Evidence at the centre of a court battle between major music labels and Australian universities has allegedly been destroyed

The music industry is urgently seeking a court hearing after being advised by lawyers for Australian universities involved in legal action over alleged online music piracy that evidence subject to a court order has been destroyed, a piracy investigator said.

The managing director of Music Industry Piracy Investigations (MIPI), Michael Speck, told ZDNet Australia the industry was seeking an urgent Federal Court hearing in order to cover issues such as precisely what evidence was destroyed and under what circumstances.

"We are preparing to commence proceedings to ascertain in fact what evidence has been destroyed," he said.

The hearing is likely to be held on Monday.

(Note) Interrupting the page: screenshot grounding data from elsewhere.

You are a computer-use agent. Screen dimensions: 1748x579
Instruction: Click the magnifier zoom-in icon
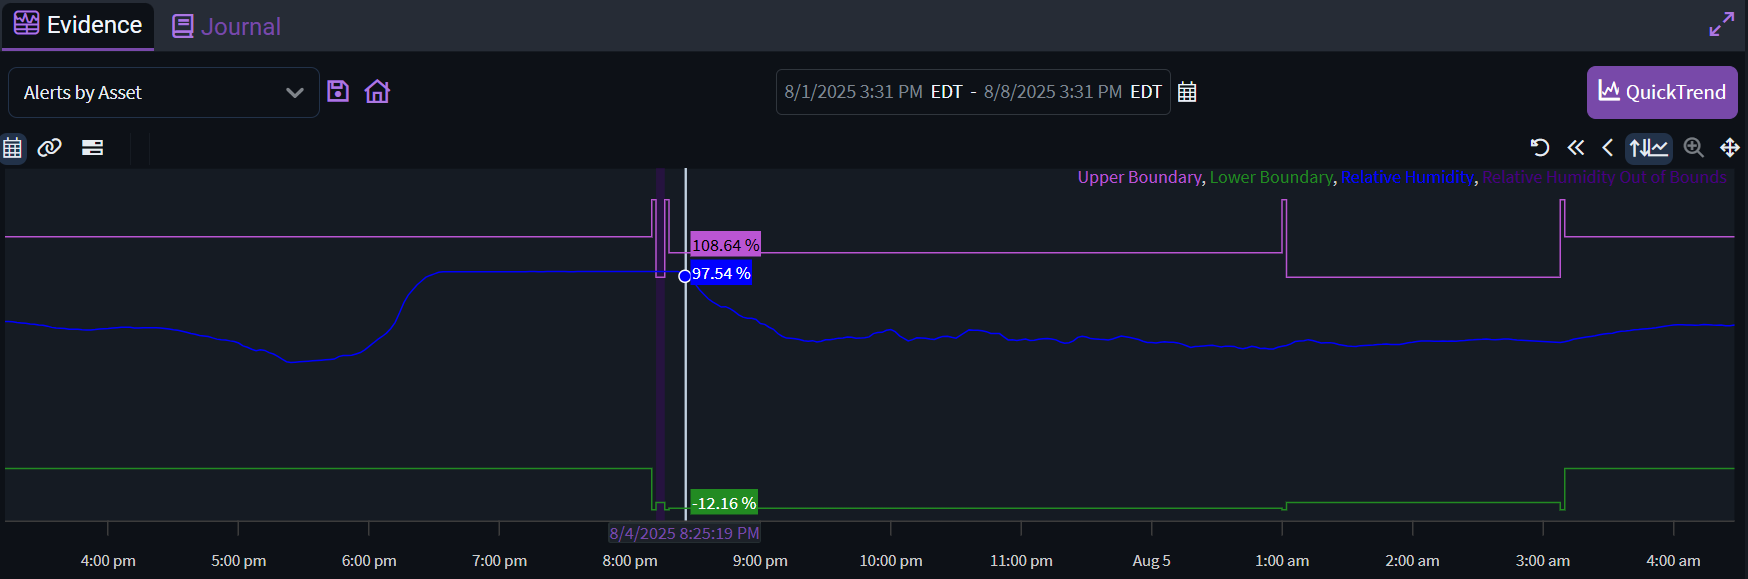pyautogui.click(x=1693, y=148)
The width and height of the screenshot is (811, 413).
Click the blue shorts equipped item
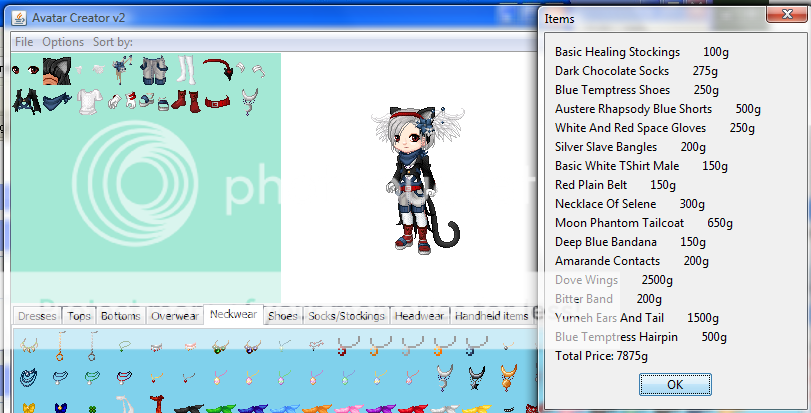153,70

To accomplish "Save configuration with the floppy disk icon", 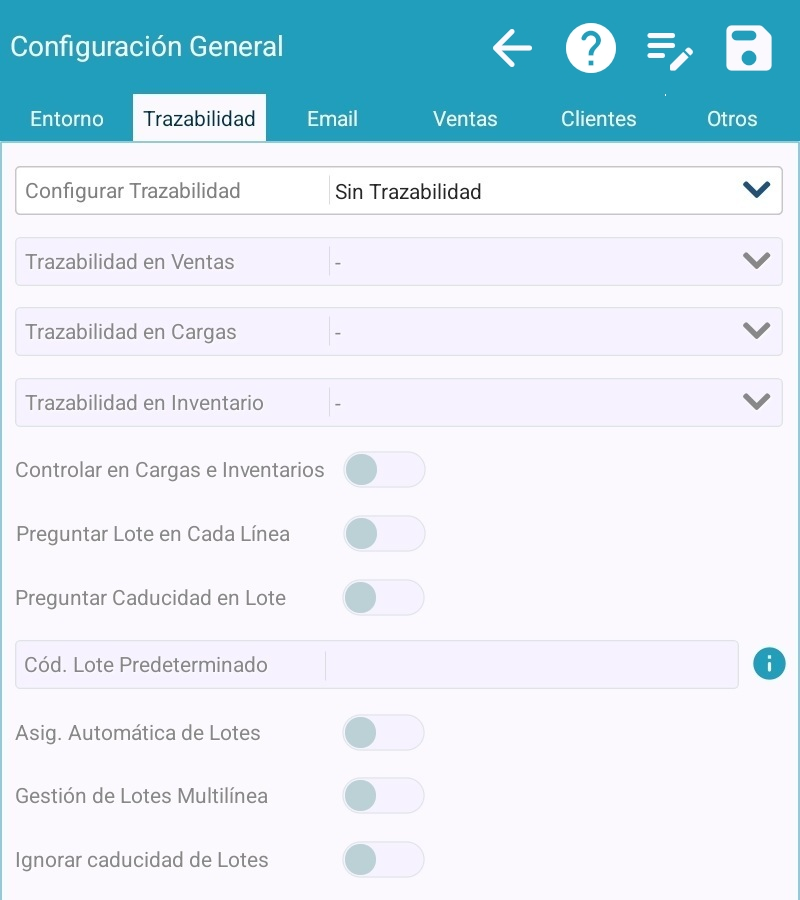I will (x=749, y=48).
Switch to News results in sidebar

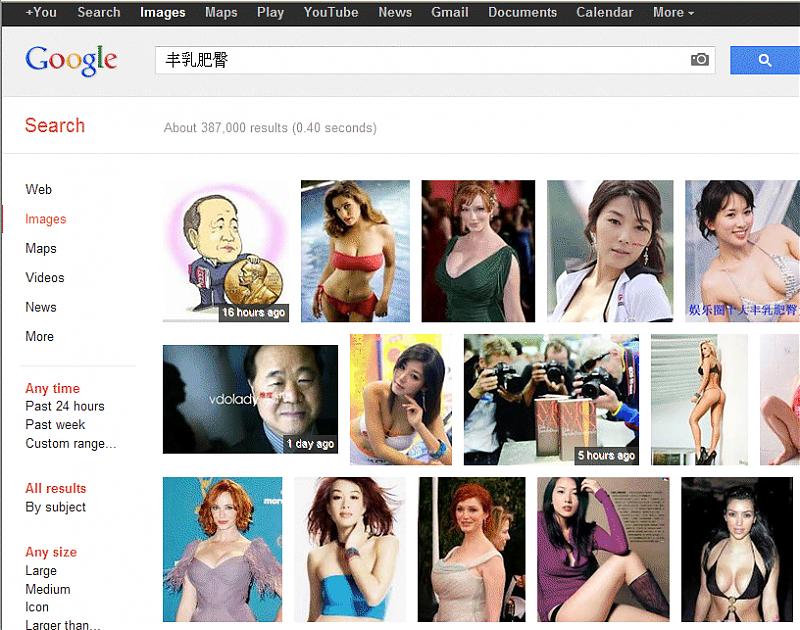[x=41, y=307]
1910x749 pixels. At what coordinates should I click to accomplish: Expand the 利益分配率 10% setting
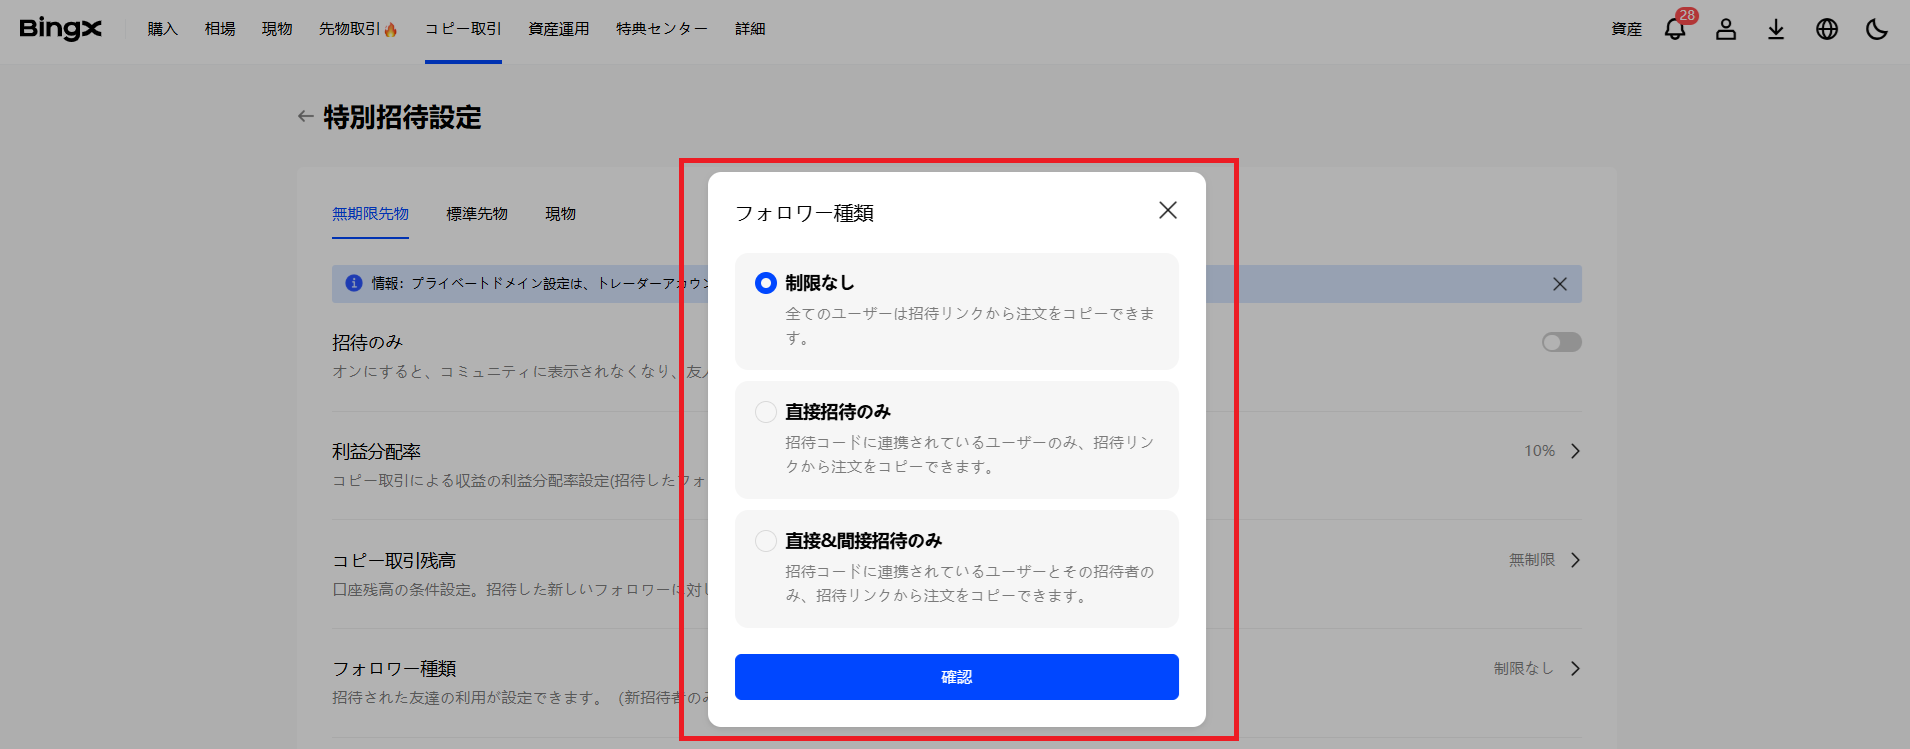pyautogui.click(x=1575, y=451)
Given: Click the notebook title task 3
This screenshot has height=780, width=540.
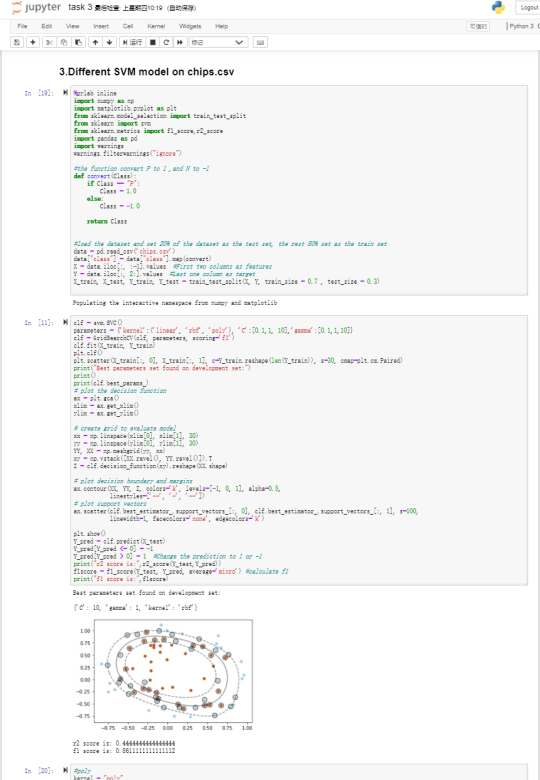Looking at the screenshot, I should pos(80,7).
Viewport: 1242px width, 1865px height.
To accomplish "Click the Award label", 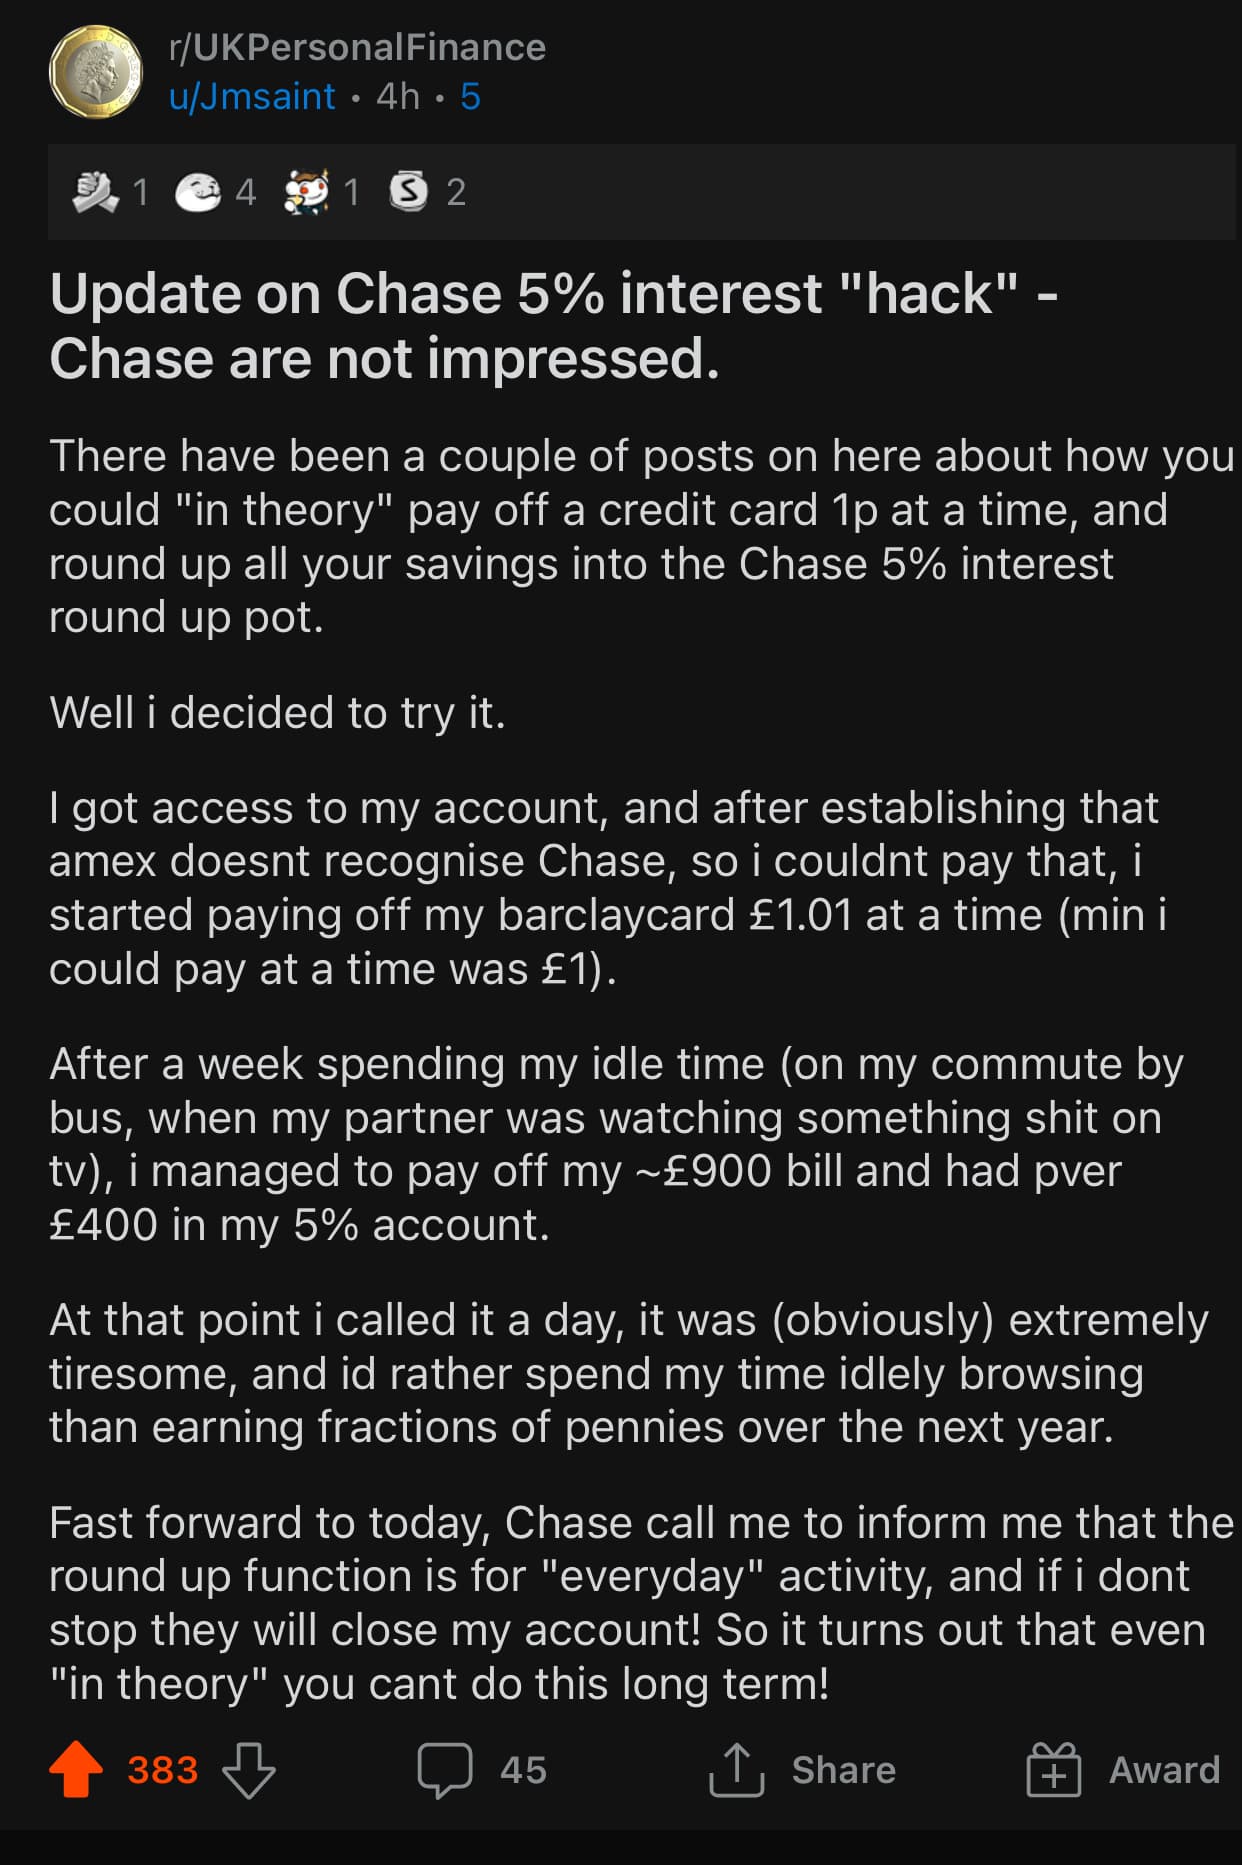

Speck said the universities had indicated they would provide an explanation for the deletion.

Speck said the issue confirmed the industry's concerns over what would happen to evidence if it did not commence proceedings to secure its retrieval from the universities involved.

The music industry is trying to access copies of universities' computer records to ascertain whether staff or students have been involved in online copyright breaches.

Sony, EMI, and Universal began the action against the University of Melbourne, Sydney University and the University of Tasmania to obtain information believed to provide evidence of copyright infringement. The universities had initially refused to hand over the information, claiming it included private files that were not related to the case.

MIPI is employed by the music industry to investigate music piracy, which it claims is a significant drain on its revenues.